Sensitive and Efficient Pangenome Construction through Alignment-Free Residue Pangenome Analysis
Updated: Sep 29, 2022
Arnav Lal 1, Andries Feder 2, Ahmed Moustafa 3,4, and Paul J. Planet 2,3,5 1 School of Arts and Sciences, University of Pennsylvania, Philadelphia, PA 19104, USA 2 Division of Pediatric Infectious Diseases, Children's Hospital of Philadelphia, Philadelphia, PA 19104, USA 3 Department of Pediatrics, Perelman School of Medicine, University of Pennsylvania, Philadelphia, PA 19104, USA 4 Division of Gastroenterology, Hepatology & Nutrition, Children's Hospital of Philadelphia, Philadelphia, PA 19104, USA 5 Institute for Comparative Genomics, American Museum of Natural History, New York, NY 10024, USA
Most pangenome analysis relies on large-scale alignments of genes or proteins, which makes them computationally expensive. We found that protein sequences can be transformed into one dimensional twenty-value vectors (vector of residue counts; vRC), where each value is the count of each of the 20 possible amino acids in the protein. The vRC serves as unique protein identifier that makes mathematical comparisons much more tractable and retains information about homology. We use these vectors to develop an alignment-free method for pangenome clustering named Alignment-Free Residue Pangenome Analysis (ARPA; https://github.com/Arnavlal/ARPA). We test this method with large datasets of whole genome prokaryotic sequences and compare to an alignment-based pangenome approach (Roary).

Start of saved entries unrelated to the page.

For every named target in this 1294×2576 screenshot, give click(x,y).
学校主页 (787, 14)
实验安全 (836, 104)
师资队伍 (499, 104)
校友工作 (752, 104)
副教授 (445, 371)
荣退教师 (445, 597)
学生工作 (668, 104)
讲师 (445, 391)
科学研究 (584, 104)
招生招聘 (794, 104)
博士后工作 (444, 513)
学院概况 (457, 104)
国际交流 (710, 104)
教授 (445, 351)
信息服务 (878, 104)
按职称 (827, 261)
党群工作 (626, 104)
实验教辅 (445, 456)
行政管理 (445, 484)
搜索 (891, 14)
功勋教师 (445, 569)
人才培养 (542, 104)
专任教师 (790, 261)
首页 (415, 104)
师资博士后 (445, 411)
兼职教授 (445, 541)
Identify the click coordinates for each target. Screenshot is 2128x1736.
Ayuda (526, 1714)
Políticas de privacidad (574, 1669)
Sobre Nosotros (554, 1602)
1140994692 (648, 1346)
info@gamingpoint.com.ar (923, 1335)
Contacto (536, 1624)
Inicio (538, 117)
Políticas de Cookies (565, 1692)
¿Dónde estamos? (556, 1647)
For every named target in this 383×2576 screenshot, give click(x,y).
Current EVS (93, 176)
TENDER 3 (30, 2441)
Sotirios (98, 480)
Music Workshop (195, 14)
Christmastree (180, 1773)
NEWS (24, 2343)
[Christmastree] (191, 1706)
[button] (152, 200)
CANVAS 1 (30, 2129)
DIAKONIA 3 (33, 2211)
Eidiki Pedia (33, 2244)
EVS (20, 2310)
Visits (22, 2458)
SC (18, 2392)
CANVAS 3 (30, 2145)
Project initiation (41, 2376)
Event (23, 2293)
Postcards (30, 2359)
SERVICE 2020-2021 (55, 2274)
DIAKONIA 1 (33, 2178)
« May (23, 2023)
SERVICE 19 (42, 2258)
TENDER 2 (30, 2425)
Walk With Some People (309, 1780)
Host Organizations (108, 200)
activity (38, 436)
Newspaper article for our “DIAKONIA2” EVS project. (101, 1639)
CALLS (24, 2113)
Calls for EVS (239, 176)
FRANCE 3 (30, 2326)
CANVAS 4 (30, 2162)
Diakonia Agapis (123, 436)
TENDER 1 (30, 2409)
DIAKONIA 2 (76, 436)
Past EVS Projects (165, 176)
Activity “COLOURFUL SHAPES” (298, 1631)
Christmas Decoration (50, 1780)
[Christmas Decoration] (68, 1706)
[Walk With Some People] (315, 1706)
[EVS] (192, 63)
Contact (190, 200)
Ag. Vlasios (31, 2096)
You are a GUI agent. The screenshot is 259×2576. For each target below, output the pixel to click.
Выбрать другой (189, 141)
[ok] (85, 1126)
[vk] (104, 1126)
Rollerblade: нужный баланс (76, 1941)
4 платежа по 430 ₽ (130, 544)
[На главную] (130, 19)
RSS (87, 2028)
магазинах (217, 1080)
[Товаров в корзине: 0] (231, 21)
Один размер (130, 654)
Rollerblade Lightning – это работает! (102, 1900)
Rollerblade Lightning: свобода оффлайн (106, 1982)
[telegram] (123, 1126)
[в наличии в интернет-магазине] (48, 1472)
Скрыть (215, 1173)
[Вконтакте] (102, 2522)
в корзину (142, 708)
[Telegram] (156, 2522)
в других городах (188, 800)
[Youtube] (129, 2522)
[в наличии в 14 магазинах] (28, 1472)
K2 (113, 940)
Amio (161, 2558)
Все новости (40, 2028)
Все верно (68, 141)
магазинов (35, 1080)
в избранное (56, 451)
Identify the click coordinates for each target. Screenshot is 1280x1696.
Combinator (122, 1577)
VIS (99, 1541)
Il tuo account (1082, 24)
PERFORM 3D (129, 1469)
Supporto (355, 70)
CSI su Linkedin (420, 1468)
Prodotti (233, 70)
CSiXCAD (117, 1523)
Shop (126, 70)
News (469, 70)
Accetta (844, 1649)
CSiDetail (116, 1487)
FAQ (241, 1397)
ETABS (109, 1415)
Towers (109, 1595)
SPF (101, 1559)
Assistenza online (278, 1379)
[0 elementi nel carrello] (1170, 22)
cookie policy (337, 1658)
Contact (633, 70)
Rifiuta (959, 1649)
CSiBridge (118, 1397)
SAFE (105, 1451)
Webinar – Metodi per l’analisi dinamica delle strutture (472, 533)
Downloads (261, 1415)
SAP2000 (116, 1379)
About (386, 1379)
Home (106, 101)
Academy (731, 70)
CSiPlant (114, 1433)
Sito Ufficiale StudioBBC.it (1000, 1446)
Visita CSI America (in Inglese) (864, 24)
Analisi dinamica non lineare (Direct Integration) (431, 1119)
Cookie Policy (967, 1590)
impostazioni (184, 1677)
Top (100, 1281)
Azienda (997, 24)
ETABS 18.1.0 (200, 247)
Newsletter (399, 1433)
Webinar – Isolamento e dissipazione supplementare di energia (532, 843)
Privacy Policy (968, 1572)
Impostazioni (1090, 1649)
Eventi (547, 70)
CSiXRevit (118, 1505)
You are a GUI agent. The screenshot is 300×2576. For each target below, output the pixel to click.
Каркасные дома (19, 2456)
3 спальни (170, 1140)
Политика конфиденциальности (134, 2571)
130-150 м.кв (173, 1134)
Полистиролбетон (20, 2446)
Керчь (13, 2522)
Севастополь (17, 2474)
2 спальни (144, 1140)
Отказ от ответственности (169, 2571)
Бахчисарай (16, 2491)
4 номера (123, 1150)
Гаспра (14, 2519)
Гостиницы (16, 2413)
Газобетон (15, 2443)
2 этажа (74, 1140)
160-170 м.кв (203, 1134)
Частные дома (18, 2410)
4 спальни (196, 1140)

Our alignment-free approach yields much faster homolog clustering than BLAST-based alignment. While speed depends upon the dataset composition, the first version ARPA is nearly 100 times faster than Roary at clustering hundreds of intra-species genomes. A beta version with dramatically improved efficiency can even cluster 5,385 S. aureus genomes in 175 seconds on a personal computer. ARPA retains significant clustering accuracy (rand score > 0.9999 and similar clustering metric scores). The specificity of ARPA compares with BLAST-based approaches to defining homologs, with approximately 88% sensitivity and 99.8% specificity. In addition to homolog clustering, vRCs can be used to separate paralogs (based on gene neighborhood) to identify orthologs. The pangenome generated by ARPA offers an opportunity for quick calculation and visualization of allele-level resolution at pangenomic scale. This allelic diversity can be used for efficient and accurate phylogenetic inference. ARPA is an efficient and accurate platform for large-scale, pangenome alignment projects that can be used in comparative and phylogenetic analysis.